::: Supplied records

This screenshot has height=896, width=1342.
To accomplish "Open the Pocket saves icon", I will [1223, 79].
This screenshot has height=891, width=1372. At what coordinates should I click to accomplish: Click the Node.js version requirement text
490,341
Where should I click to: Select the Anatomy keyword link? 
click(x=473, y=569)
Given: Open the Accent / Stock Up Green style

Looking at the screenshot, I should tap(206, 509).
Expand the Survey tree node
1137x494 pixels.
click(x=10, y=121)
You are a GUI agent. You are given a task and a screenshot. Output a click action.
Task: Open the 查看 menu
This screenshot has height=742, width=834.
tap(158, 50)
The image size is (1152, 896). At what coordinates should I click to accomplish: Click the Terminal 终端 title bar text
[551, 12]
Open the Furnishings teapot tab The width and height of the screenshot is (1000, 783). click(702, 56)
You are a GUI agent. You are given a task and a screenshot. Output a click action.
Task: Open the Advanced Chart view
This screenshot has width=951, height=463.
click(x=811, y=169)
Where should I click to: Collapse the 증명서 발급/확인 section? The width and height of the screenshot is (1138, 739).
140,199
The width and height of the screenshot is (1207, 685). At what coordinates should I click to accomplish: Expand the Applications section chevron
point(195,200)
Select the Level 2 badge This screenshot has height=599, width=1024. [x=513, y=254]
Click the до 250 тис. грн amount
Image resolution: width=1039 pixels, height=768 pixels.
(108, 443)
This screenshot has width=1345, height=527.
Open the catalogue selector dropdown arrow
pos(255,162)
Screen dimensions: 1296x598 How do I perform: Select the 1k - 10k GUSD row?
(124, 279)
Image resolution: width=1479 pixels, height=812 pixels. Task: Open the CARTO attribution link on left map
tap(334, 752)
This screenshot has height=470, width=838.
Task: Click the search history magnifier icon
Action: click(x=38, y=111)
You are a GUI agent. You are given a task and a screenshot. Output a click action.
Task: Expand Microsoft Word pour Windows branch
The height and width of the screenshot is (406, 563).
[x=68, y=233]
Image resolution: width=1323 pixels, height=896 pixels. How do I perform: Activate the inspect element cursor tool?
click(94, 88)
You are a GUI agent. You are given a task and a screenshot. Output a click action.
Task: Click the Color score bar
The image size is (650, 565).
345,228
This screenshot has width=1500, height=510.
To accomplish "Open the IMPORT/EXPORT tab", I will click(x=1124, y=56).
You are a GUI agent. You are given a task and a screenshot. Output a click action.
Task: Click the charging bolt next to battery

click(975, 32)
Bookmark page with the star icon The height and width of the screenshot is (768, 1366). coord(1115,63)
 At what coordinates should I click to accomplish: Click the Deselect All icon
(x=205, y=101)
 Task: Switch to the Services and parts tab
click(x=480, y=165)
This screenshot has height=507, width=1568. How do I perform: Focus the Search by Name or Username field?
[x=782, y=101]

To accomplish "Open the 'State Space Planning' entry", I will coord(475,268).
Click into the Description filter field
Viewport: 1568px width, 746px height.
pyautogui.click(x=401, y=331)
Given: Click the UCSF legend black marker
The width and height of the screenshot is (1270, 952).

::::::

§ **Goal**
Begin at the line that has "Image resolution: width=1323", include that line, and continue through the last line of the data. Rewrite every line, requests included, with each coordinate in the answers multiplied by 1.35 and rounded to a whole number, halves rounded up.

§ **Correct output**
Image resolution: width=1323 pixels, height=896 pixels. How do I perform: Activate the inspect element cursor tool?
click(127, 119)
You are a GUI agent. You are given a task and a screenshot. Output a click action.
Task: Click the Color score bar
The image size is (650, 565).
466,308
This screenshot has width=1500, height=510.
To accomplish "Open the IMPORT/EXPORT tab", I will click(x=1517, y=76).
You are a GUI agent. You are given a task and a screenshot. Output a click action.
Task: Click the charging bolt next to battery

click(1316, 43)
Bookmark page with the star icon The height and width of the screenshot is (768, 1366). coord(1505,85)
 At what coordinates should I click to accomplish: Click the Deselect All icon
(x=277, y=136)
 Task: Switch to the Services and parts tab
click(x=648, y=223)
This screenshot has height=507, width=1568. How do I perform: Focus the Search by Name or Username field?
[x=1056, y=136]

To accomplish "Open the 'State Space Planning' entry", I will coord(641,362).
Click into the Description filter field
Viewport: 1568px width, 746px height.
pyautogui.click(x=541, y=447)
Given: Click the UCSF legend black marker
The width and height of the screenshot is (1270, 952).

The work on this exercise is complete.